[英]How to Merge Multiple Panda's DataFrames into an Array for each Column Value Based on Another Column Value
I have several Panda's Dataframes that I would like to merge together.我有几个 Panda 的数据框想要合并在一起。 When I merge them I would like the values that have the same columns to become an array of values.当我合并它们时,我希望具有相同列的值成为一组值。

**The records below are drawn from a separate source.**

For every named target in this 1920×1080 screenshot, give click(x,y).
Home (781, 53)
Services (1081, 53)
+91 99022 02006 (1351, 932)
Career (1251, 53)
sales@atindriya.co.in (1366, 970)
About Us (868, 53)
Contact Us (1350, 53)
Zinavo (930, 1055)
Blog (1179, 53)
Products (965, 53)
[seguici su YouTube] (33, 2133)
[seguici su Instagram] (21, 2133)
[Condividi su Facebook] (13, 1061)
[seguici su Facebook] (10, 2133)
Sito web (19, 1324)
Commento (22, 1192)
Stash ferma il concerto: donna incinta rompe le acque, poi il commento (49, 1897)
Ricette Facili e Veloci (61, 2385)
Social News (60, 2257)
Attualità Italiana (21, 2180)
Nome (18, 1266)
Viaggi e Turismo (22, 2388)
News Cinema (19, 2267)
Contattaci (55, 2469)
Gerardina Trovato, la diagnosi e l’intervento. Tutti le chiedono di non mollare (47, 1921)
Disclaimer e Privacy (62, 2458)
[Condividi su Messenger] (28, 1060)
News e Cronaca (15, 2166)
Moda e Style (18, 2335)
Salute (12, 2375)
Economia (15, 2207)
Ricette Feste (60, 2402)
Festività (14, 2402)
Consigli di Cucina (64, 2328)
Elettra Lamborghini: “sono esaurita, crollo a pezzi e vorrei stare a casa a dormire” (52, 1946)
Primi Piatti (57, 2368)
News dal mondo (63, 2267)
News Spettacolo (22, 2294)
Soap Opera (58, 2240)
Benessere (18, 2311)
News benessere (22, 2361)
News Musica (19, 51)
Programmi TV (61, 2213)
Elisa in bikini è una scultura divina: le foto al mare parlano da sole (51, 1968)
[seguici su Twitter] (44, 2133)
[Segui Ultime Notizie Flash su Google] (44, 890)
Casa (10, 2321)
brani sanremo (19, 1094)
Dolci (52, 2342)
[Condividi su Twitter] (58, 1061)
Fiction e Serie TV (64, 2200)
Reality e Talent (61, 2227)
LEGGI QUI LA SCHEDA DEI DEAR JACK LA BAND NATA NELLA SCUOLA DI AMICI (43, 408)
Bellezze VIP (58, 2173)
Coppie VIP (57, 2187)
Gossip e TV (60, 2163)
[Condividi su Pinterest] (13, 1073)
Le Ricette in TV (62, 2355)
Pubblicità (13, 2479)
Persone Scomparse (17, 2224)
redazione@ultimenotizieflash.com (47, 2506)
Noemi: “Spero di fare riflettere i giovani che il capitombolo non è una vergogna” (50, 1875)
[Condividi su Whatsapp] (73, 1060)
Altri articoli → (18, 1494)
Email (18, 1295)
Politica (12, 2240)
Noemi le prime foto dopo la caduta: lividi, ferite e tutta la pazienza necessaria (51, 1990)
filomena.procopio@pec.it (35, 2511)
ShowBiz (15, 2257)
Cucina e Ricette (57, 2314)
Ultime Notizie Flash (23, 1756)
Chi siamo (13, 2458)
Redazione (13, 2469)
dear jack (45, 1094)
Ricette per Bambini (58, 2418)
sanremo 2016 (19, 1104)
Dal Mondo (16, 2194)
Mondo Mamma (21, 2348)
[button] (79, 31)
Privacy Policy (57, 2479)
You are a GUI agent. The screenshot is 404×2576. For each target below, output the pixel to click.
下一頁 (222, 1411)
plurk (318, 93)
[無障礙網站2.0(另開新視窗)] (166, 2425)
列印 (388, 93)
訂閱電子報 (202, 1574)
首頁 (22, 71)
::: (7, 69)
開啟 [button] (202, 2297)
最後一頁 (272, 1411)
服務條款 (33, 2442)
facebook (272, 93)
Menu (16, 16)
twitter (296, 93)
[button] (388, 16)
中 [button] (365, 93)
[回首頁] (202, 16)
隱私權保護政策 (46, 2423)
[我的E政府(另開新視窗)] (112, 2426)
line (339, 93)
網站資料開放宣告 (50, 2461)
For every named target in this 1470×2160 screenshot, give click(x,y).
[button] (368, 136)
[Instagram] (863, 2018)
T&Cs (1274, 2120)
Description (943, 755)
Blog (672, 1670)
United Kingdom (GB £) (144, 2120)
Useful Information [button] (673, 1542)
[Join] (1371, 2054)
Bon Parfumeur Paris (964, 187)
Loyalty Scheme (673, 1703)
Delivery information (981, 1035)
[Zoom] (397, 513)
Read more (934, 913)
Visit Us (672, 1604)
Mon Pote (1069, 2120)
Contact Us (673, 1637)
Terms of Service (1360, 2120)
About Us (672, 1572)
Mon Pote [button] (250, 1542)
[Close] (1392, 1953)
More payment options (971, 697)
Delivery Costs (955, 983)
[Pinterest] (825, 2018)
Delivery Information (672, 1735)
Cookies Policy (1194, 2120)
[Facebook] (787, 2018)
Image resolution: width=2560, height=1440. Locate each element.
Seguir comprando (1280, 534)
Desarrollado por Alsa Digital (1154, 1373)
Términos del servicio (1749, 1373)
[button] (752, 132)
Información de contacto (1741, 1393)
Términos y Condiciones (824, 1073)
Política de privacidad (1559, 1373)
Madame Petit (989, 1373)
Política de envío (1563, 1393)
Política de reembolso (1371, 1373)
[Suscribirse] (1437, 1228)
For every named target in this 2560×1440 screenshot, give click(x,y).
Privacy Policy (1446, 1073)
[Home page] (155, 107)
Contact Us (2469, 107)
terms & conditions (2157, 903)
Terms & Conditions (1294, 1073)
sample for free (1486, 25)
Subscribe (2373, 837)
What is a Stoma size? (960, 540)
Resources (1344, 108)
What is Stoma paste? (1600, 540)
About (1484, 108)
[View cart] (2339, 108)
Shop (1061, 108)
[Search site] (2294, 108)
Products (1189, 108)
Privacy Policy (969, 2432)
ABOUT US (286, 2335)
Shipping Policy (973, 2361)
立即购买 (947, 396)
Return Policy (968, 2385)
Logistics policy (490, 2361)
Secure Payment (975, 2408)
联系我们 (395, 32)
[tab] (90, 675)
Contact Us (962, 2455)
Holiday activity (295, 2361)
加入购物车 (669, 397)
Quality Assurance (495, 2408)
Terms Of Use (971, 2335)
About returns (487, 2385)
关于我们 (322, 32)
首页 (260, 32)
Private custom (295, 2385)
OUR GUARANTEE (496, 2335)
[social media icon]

For example, I would like to merge two data frames together if they have the same value in a specified column.例如,如果两个数据框在指定列中具有相同的值,我想将它们合并在一起。 When they are merged the data becomes an array of values.当它们合并时,数据变成一个值数组。
df1 =
A Value
0 x 0
1 y 0
df2 =
A Value
0 x 1
1 y 1
2 z 1
After Combining:
df =
A Number_Value
0 x [0, 1]
1 y [0, 1]
2 z [, 1]
I do not believe the merge()
or concat()
call would be appropriate.我不相信merge()
或concat()
调用是合适的。 I thought calling .to_numpy() would be able to do this, if I were to convert each value in each row to an array, but that does not seem to work.我认为调用 .to_numpy() 可以做到这一点,如果我要将每一行中的每个值转换为一个数组,但这似乎不起作用。
Use concat
with aggregate list
:将concat
与聚合list
一起使用:
df = pd.concat([df1, df2]).groupby('A', as_index=False).agg(list)
print (df)
A Value
0 x [0, 1]
1 y [0, 1]
2 z [1]
Test DataFrames without A
column:没有A
列的测试数据帧:
L = [df1, df2]
print ([x for x in L if 'A' not in x.columns])
EDIT: For add ''
for empty values add it to fill_value
parameter:编辑:对于为空值添加''
将其添加到fill_value
参数:
L = [df1, df2]
df = pd.concat(L, keys=range(len(L))).reset_index(level=1, drop=True).set_index('A', append=True)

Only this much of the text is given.